The despicable incident that took place several days ago near the walls of Jerusalem's Old City shamefully passed under Israeli radar: A Jewish man, running at speed, forcefully shoved a French Catholic nun, about 50 years old, in the back as she was just walking down the street.
The nun was slammed hard to the ground and began bleeding. Seconds later, the man returned to "finish" the job and kicked the nun while she was lying on the stone pavement. A passerby who intervened and moved the attacker away from the nun was also beaten.
Sadly, this assault is not an isolated incident. It joins dozens of incidents over the past two years in which Christians in Jerusalem have been targeted on religious and racist grounds. They are allegedly carried out in the name of Judaism, but they have absolutely nothing to do with Judaism.
When incidents like this happen in Israel or abroad and Jews, usually visibly ultra-Orthodox, are the ones attacked, we rightly raise an outcry and define them as "antisemitic" and as "racially motivated terrorism." That is the case in Stamford Hill in London, in Williamsburg in Brooklyn, New York, and in Antwerp, Belgium.
In Israel, by contrast, similar incidents, even if they are on a far smaller scale and carried out only by a small handful of people, take place in the capital and elsewhere in the country and are met with horrifying media silence.

Almost no response
Among our rabbis, too, the overwhelming majority of them, and among our politicians, also the overwhelming majority, the attack on the nun in Jerusalem, which received wide coverage in many foreign media outlets and blackened our image in public, passed almost without response.
This was not only a vile act and an assault on a cleric and on a person created in the image of God. It was also a public desecration of God's name and of Judaism. Such an incident also plays into the hands of our enemies, direct and indirect, who challenge our sovereignty and our right to govern Jerusalem. It weakens our claim to freedom of religion in Jerusalem. It even weakens the just demand of Jews who seek to visit and pray on the Temple Mount without harassment and acts of violence.
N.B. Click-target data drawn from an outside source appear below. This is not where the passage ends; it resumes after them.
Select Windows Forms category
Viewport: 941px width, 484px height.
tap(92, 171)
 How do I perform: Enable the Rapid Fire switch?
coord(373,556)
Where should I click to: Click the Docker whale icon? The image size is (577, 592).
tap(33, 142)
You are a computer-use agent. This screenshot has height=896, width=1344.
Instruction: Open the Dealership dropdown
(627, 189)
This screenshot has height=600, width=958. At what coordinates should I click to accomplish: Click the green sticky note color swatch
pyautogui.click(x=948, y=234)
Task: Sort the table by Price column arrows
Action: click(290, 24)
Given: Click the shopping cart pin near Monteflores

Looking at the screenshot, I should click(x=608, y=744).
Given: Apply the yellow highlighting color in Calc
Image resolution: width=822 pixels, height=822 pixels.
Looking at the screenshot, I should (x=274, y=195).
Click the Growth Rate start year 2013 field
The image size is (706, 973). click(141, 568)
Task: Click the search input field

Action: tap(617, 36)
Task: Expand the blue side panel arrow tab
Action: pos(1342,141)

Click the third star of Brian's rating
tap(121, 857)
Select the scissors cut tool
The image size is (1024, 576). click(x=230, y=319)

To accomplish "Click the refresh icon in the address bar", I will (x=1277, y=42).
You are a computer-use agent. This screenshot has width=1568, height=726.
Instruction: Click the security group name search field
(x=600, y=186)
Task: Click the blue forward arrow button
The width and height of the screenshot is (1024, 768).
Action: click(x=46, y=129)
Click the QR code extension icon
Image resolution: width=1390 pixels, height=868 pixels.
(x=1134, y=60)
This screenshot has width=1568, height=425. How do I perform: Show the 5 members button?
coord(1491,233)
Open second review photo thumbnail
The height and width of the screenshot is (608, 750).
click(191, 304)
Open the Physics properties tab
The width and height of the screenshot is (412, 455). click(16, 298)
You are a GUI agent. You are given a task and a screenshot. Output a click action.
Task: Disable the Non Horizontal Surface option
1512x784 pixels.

For some reason, those attackers believe they are sanctifying God's name, or "settling accounts over Christianity's many sins against us throughout the generations." Is there no chief rabbi, city rabbi or neighborhood rabbi whose voice will be heard publicly, who will set them straight, denounce them, call for them to be cast out from our midst, and explain that historical reckonings of this kind are not the business of individuals, but belong in theological dialogue between religious leaders?
The story of the attack on the nun and other incidents like it must transcend political camps, Right and Left, religious and secular. It is foreign to us as Jews. We must make it not only illegitimate, but utterly repugnant. Such incidents have no connection whatsoever to even the fiercest struggle against terrorism, nor to collective punishment of an environment that supports terrorism. This is religious racism, pure and simple, which we Jews have suffered from and continue to suffer from across generations.
It is unclear how, when this happens among us, there is no one, from the prime minister to the local leader, who will protest and cry out. The minimum now required is to invite the assaulted nun and senior clergy members to the office of the mayor of Jerusalem, apologize on behalf of us all, and above all ensure that there are no more such cases, not even a few, not even by a handful.